Schneider, William L, Roy, Avijit, Shao, Jonathan, Hartung, John S, Brlansky, R H
Data Mining in Genomics and Proteomics 2013 v.4 no.2
Citrus leprosis virus C, Citrus sinensis, RNA, RNA interference, RNA libraries, bioinformatics, case studies, ecology, evolution, genome, high-throughput nucleotide sequencing, horticultural crops, molecular biology, nucleotides, oranges, plant viruses, transcriptome
The advent of innovative sequencing technology referred to as “Next-Generation” Sequencing (NGS), provides a new approach to identify the ‘unknown known’ and ‘unknown unknown’ viral pathogens without a priori knowledge.
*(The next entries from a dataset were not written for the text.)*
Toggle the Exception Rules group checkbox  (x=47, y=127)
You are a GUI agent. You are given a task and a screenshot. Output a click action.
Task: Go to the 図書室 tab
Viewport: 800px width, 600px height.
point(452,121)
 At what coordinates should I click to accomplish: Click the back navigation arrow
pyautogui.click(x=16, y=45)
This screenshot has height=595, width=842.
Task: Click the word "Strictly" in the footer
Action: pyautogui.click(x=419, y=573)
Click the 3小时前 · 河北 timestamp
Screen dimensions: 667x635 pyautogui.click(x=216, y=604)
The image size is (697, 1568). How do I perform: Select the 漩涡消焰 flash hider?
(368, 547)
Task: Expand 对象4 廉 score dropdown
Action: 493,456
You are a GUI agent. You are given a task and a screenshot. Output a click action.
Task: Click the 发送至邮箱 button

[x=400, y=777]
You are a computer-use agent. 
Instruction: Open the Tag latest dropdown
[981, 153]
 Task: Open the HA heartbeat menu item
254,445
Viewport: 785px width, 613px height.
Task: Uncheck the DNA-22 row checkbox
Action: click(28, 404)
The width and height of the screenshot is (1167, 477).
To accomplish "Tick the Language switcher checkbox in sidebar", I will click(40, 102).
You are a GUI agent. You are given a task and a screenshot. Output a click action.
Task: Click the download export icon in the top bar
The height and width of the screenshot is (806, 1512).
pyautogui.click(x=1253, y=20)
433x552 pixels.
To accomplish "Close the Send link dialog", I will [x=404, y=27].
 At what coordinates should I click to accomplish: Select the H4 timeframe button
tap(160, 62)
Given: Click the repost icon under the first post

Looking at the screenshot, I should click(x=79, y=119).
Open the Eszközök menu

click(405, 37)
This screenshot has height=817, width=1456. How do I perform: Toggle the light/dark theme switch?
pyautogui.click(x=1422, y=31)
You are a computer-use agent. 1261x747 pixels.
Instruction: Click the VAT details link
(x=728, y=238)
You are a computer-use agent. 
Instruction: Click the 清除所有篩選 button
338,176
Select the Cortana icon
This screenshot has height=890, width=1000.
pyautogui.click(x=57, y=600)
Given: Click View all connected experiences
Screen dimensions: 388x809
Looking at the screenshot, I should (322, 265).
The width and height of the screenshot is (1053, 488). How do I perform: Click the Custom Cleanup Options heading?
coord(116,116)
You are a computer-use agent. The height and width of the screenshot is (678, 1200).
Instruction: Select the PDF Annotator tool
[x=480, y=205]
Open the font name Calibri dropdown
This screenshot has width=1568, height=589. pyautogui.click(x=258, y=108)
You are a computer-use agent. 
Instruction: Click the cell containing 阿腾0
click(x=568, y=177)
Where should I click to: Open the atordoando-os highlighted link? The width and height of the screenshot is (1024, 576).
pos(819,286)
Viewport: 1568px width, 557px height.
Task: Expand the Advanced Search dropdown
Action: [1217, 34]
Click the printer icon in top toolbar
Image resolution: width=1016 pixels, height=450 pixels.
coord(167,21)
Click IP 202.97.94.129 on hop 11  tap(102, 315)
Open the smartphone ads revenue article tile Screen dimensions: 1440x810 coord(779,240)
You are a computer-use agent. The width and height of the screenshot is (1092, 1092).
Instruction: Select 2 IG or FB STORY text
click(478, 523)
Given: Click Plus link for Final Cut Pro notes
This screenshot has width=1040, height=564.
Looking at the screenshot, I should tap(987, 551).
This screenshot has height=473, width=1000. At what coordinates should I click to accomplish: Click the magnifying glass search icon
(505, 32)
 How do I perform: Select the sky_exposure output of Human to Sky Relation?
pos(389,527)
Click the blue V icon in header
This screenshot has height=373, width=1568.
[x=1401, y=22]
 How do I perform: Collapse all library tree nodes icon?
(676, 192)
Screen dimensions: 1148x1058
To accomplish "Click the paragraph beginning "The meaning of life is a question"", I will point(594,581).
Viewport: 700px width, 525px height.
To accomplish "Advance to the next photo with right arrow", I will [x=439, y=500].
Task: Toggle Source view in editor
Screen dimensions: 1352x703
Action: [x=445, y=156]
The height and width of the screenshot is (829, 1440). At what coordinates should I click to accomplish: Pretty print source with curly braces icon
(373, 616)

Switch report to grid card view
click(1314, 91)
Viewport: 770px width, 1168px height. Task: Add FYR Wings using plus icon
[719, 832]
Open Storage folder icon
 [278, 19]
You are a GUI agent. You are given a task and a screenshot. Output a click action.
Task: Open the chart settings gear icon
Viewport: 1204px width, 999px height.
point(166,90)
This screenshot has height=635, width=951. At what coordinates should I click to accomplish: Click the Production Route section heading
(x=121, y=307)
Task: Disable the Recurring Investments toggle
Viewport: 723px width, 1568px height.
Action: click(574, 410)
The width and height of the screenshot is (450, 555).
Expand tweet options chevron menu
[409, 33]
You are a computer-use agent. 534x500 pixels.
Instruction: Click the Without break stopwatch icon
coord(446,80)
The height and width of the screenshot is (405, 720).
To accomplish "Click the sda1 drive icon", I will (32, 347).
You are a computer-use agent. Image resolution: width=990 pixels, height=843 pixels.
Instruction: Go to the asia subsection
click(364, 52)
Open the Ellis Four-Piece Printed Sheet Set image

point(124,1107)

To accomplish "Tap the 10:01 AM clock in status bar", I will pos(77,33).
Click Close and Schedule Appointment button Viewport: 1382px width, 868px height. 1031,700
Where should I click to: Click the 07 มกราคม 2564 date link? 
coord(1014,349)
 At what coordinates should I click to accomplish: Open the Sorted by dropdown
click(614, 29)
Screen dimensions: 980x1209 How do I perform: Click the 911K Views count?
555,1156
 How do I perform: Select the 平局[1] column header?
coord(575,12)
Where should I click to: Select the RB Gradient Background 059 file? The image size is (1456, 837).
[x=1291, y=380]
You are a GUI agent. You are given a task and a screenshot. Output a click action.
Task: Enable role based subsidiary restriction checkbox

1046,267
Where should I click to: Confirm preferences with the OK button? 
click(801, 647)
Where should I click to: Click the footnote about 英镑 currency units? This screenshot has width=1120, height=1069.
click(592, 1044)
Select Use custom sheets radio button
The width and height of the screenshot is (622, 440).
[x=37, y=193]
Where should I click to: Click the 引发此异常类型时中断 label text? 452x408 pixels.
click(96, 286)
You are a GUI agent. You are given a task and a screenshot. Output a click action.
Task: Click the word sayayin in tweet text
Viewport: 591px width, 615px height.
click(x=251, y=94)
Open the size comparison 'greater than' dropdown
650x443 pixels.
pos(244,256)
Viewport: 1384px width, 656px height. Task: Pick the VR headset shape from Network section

The genomes of plant viruses can be rapidly determined even when occurring at extremely low titers in the infected host. The method is based on massively parallel sequencing of the population of small RNA molecules 18-35 nucleotides in length produced by RNA silencing host defense. Improvements in chemistries, bioinformatic tools and advances in engineering has reduced the costs of NGS, increased its accessibility, and enabled its application in the fieldof plant virology. In this review, we discuss the utilization of the Illumina GA IIX platform combined with the application of molecular biology and bioinformatic tools for the discovery of a novel cytoplasmic Citrus leprosis virus (CiLV). This new virus produced symptoms typical of CiLV but was not detected with either serological or PCR-based assays for the previously described virus. The new viral genome was also present in low titer in sweet orange (Citrus sinensis), an important horticultural crop with incomplete genomic resources. This is a common situation in horticultural research and provides an example of the broader utility of this approach. In addition to the discovery of novel viruses, the sequence data may be useful for studies of viral evolution and ecology and the interactions between viral and host transcriptomes.